_THE PROBLEM_
Return the data word for word. Pictures are to be omitted.

_LISTED ENTRIES_

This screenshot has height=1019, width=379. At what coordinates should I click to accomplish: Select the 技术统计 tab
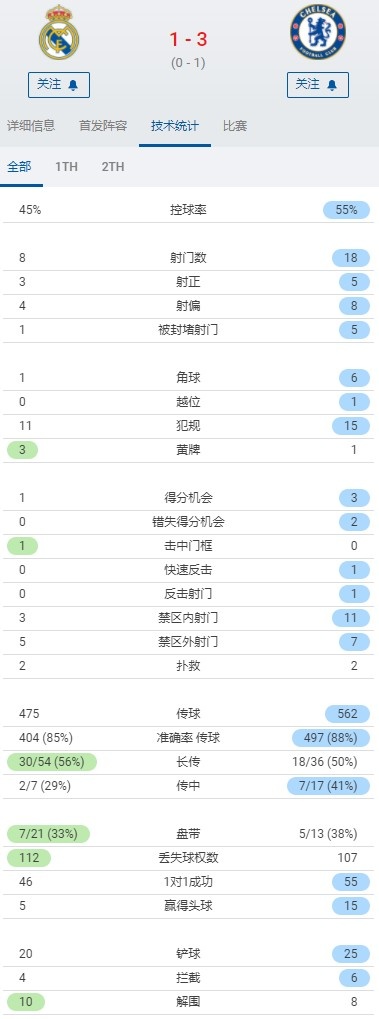[x=175, y=126]
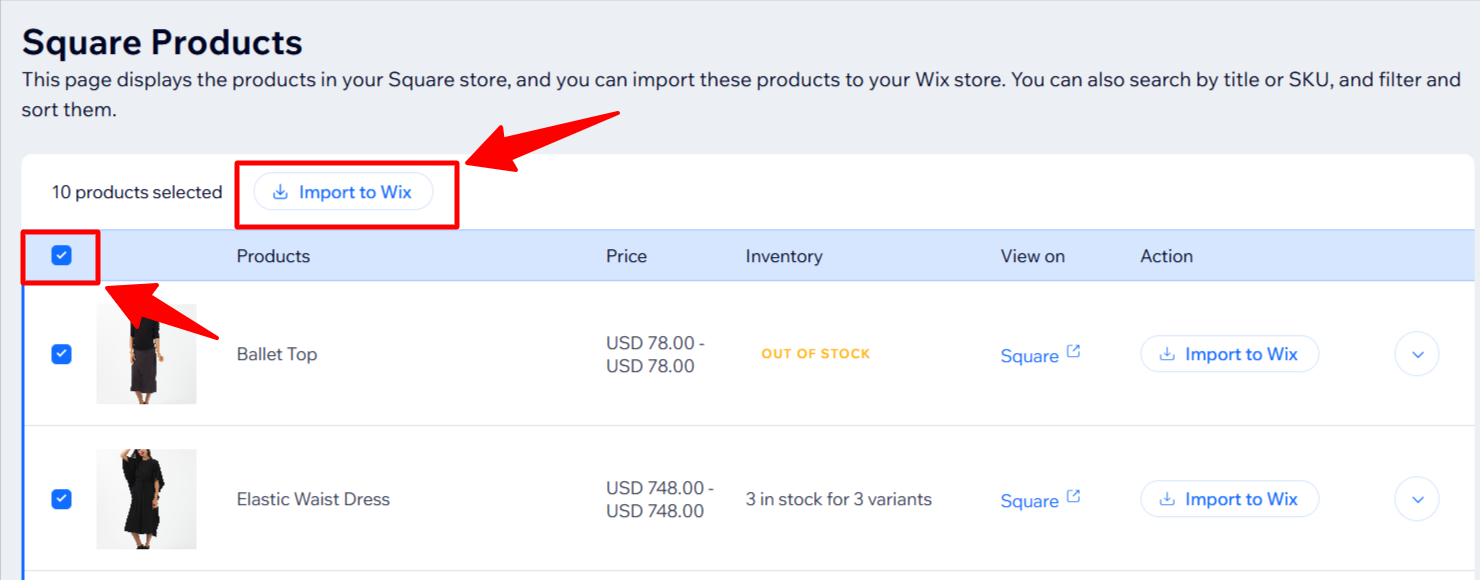Click the Price column header
This screenshot has height=580, width=1480.
(x=626, y=256)
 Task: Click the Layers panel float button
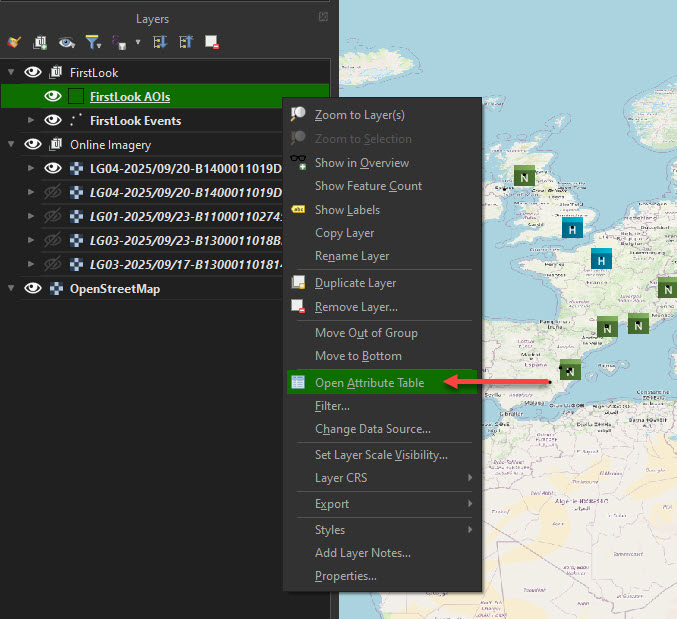click(323, 17)
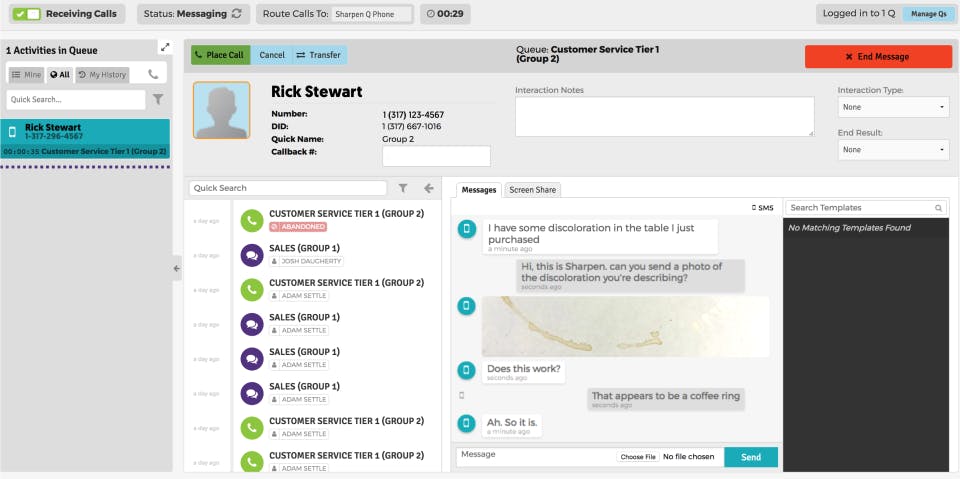The width and height of the screenshot is (960, 479).
Task: Click the filter icon in interaction history
Action: (x=403, y=188)
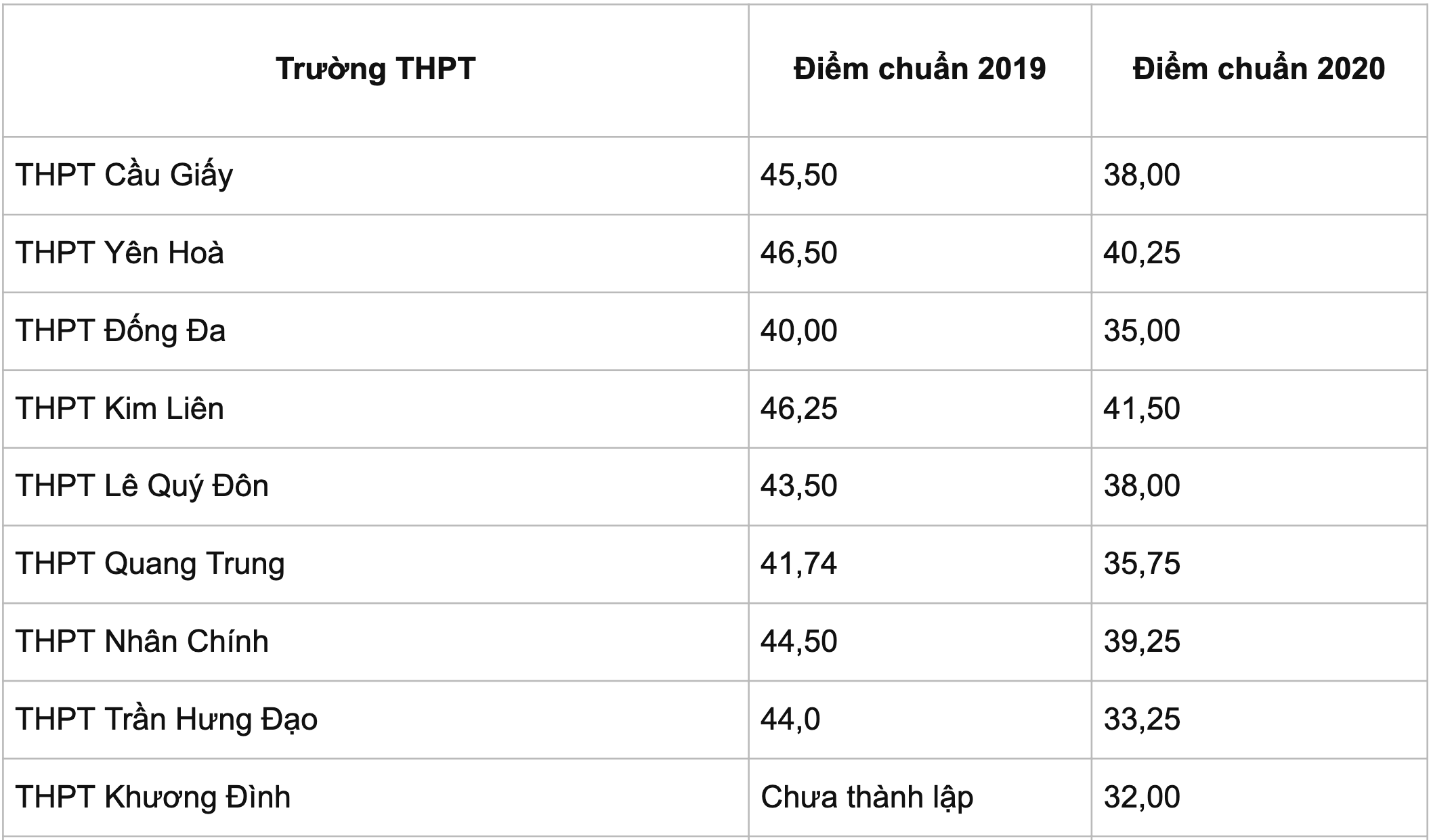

_RESULT OF THIS EXERCISE_
This screenshot has height=1019, width=379. At what coordinates should I click to accomplish: Select the 技术统计 tab
[x=175, y=126]
Click the Price column header
This screenshot has height=580, width=1480.
(x=626, y=256)
 Task: Click the Layers panel float button
click(323, 17)
The width and height of the screenshot is (960, 479).
Task: Click the filter icon in interaction history
Action: (x=403, y=188)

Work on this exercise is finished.